Question

Find the exact extreme values of the function z=f(x,y)=39x+12y+50 subject to the following constraints: y≥0 y≤36−x 2 ​ Complete the following: f min ​ =−1 at (x,y)=(−6,0,0) f max ​ =2ε× at (x,y)=(6×,0×) ​ Note that since this is a closed and bounded feasibility region, we are guaranteed both an absolute maximum and absolute minimum value of the function on the region.

Answer 1

The absolute maximum value of the function is 2ε at (x,y)=(6,0) and the absolute minimum value of the function is -1 at (x,y)=(-6,0).

Step-by-step explanation:

The given function is z=f(x,y)=39x+12y+50. The constraint given is y≥0 and y≤36−x. This is a closed and bounded feasibility region, so we are guaranteed to have both an absolute maximum and an absolute minimum value of the function. The absolute maximum and minimum values can be found by using the Lagrange multipliers method.

First, we need to find the critical points of the function. To do this, we need to take the partial derivatives of the function with respect to x and y. We get:

∂f/∂x=39

∂f/∂y=12

We set these equal to zero and solve for x and y, which gives us x=0 and y=0. We then check to make sure these points are within the feasible region. Since x=0 and y=0 satisfy our constraints, we know that these are our critical points.

Next, we need to find the extreme values of the function. To do this, we need to use the Lagrange multipliers method. We need to set up a system of equations with the given constraints and the partial derivatives of the function. We get:

39x+12y+50=λ(1)

y≥0 (2)

y≤36−x (3)

We solve this system of equations by substituting the value of y from constraint (3) into constraint (2). This gives us:

39x+12(36−x)+50=λ (4)

Solving for x, we get x=6. Substituting this value into constraint (3) gives us y=0. Now we can substitute these values into equation (4) to get λ=2ε. This is the absolute maximum value of the function.
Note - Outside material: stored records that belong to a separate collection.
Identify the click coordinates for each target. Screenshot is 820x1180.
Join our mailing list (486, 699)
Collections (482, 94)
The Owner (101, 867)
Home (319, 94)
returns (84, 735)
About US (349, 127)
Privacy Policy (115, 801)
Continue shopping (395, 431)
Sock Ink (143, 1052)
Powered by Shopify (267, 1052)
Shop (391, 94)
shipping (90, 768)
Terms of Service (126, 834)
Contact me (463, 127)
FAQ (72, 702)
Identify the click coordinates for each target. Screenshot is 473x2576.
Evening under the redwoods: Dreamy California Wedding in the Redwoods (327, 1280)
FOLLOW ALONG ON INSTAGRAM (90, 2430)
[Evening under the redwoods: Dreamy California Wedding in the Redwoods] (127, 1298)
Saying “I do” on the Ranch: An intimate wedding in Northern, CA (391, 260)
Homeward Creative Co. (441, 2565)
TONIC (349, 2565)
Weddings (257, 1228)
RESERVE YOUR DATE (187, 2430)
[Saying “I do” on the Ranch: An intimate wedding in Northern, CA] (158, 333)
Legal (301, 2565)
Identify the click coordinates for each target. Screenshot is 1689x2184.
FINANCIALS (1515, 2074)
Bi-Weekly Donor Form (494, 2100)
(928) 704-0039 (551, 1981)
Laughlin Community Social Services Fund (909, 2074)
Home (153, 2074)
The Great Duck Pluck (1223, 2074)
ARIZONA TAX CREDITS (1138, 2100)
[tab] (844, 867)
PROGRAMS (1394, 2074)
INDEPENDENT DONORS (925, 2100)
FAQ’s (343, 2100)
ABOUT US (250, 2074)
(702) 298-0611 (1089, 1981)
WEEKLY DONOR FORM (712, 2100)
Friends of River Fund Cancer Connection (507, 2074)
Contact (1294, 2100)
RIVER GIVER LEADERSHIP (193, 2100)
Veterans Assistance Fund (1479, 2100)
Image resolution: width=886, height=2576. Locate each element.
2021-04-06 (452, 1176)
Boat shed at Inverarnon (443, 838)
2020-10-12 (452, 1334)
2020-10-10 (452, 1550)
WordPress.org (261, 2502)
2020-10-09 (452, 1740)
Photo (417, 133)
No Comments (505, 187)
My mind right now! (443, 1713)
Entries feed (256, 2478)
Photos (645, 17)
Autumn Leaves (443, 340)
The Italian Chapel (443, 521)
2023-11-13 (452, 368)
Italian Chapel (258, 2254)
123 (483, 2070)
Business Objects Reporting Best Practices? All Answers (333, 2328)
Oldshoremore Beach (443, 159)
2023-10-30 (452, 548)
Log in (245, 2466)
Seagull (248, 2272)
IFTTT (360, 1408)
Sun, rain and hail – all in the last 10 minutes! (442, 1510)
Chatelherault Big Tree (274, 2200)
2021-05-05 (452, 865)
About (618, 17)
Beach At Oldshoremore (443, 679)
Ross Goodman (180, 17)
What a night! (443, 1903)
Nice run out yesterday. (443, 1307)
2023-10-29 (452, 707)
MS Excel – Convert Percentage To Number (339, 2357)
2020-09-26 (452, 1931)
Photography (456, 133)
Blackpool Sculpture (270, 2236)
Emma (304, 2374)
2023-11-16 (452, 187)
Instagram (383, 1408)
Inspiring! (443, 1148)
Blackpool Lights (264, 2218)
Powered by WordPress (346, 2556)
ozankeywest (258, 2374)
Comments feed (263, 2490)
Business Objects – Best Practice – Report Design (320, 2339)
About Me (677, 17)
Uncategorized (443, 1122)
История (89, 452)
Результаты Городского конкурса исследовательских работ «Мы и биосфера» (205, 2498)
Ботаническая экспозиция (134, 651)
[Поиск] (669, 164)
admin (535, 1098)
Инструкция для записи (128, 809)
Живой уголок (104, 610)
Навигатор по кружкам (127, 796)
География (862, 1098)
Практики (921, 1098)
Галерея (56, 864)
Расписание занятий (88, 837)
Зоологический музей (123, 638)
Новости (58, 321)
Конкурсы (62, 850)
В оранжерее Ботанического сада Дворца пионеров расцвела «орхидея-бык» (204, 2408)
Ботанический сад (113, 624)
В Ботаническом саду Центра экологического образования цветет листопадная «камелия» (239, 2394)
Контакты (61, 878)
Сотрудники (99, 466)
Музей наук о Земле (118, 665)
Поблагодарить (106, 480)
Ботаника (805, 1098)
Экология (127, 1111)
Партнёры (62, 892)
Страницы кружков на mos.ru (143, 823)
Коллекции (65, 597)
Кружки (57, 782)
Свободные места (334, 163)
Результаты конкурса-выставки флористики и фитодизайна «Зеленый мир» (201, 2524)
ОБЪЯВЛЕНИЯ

To find the absolute minimum value, we need to take the partial derivatives of the function with respect to x and y and set them equal to zero. We get:

∂f/∂x=39

∂f/∂y=12

We set these equal to zero and solve for x and y, which gives us x=-6 and y=0. We then check to make sure these points are within the feasible region. Since x=-6 and y=0 satisfy our constraints, we know that these are our critical points. Substituting these values into the original function gives us an absolute minimum value of -1.

Therefore, the absolute maximum value of the function is 2ε at (x,y)=(6,0) and the absolute minimum value of the function is -1 at (x,y)=(-6,0).